Similarly, BBI chairman, David Hamill, told the Sydney Morning Herald that BBI “directors had been working out a way to terminate the company’s management agreement with Babcock & Brown’s subsidiary. It would hold talks with Babcock & Brown in coming weeks.” Last year, Babcock & Brown Communities has bought out its ten-year management agreement with BNB (for $17.5 million) and the business has been partially sold to Lend Lease.
The value of the management agreements is significant. The Babcock & Brown Communities management agreement, which was the least onerous, cost $17.5 million and the BCM buy-out has been pitched at $50 million. Considering the fees paid by BBW, BBI and BBP last year (outlined below), the difference between the agreements being terminated due to insolvency compared with the agreements being ‘bought out’ would not be trifling. For example:
- Babcock and Brown Power paid management fees of $22.4 million and financial and advisory fees of $83.4 million for a total of $105.8 million. (It is fair to suggest that BBP unit holders didn’t exactly receive value for money, given that BBP as an entity is currently worth a total of $45 million, down from $2 billion);
- Babcock and Brown Wind Partners paid Babcock & Brown management fees of approximately $2 million and advisory fees of $153 million;
- Babcock and Brown Capital paid various Babcock entities (including Babcock Capital Management, Babcock & Brown Securities and Babcock & Brown Australia) management and advisory fees of $27 million.
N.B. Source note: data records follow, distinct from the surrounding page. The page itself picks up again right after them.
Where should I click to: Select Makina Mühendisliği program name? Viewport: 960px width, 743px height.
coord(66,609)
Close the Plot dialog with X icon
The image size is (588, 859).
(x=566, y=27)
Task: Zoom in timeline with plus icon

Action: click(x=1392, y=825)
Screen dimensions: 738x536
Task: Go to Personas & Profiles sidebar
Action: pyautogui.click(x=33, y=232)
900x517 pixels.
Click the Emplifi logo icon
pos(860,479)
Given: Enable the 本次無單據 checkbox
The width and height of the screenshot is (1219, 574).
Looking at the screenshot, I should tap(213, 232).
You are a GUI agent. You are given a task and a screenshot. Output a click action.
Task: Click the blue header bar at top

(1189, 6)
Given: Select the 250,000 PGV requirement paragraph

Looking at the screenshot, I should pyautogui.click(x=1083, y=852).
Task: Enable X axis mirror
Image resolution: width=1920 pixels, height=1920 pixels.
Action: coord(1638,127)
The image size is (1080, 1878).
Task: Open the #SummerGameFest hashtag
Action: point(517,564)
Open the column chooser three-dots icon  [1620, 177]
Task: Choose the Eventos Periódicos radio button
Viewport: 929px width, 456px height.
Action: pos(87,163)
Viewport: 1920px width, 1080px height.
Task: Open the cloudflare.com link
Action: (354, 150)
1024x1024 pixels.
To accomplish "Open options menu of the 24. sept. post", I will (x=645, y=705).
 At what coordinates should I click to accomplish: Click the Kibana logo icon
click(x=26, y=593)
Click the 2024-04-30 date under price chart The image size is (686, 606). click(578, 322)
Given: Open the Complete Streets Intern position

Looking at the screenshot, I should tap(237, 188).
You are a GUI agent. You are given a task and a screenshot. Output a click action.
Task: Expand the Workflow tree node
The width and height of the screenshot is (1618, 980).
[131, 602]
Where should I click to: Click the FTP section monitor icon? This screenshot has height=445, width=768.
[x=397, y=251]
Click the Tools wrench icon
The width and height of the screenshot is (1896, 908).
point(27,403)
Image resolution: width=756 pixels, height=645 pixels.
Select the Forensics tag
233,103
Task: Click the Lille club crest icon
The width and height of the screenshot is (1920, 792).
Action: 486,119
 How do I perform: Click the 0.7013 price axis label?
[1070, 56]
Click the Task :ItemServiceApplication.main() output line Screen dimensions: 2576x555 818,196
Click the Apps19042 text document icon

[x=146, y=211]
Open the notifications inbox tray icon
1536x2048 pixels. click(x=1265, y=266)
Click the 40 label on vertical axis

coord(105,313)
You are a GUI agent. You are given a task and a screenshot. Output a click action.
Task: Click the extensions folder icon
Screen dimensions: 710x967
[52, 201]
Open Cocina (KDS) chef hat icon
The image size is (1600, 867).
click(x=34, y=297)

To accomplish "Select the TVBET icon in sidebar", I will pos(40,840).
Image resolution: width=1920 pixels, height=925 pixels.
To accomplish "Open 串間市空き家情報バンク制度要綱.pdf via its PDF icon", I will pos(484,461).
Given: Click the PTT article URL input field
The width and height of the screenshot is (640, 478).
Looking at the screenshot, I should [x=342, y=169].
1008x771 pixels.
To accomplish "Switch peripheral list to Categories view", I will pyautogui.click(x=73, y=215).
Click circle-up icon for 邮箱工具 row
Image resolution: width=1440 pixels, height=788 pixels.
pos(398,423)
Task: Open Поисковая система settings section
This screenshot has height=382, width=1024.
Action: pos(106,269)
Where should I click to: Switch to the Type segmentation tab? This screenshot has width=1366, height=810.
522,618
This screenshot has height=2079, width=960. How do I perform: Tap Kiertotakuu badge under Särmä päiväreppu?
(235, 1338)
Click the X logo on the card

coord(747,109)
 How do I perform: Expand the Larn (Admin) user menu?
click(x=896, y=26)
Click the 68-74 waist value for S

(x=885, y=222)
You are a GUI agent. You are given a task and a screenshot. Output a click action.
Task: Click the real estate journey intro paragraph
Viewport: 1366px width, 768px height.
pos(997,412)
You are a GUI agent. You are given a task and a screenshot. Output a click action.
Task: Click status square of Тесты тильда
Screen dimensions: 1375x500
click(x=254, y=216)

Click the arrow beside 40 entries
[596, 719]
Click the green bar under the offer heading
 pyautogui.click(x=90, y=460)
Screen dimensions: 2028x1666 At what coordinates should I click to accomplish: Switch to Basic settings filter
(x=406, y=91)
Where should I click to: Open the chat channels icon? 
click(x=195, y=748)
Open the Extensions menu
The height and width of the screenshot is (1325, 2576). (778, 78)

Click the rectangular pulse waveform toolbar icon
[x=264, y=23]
As noted above, the cost of buying out the management agreement is $50 million; and
- Babcock and Brown Infrastructure paid management fees of $21.9 million to Babcock in 2008 as well as $11.4 million for “management services”. These “services” included “investment, management, consultation and advisory services.” BNB also charged BBI $115 million for financial advisory services during 2008. In total, BBI paid Babcock and Brown a total of $147 million in 2008 (BBI’s current market capitalisation is currently $190 million).
While unit-holders in the satellites (which included highly paid fund managers) arguably have themselves to blame for their predicament (the funds’ prospectuses clearly outlined the fees which were to be paid to Babcock), it would also be fair to suggest that those unit-holders have suffered enough pain already without needing to spend millions buying out the management agreements from a near insolvent BNB.
In a final touch of absurdity, BCM is being advised by none other than Babcock & Brown itself (and UBS) with regards to the costly and possibly unnecessary termination of its management agreement with Babcock & Brown.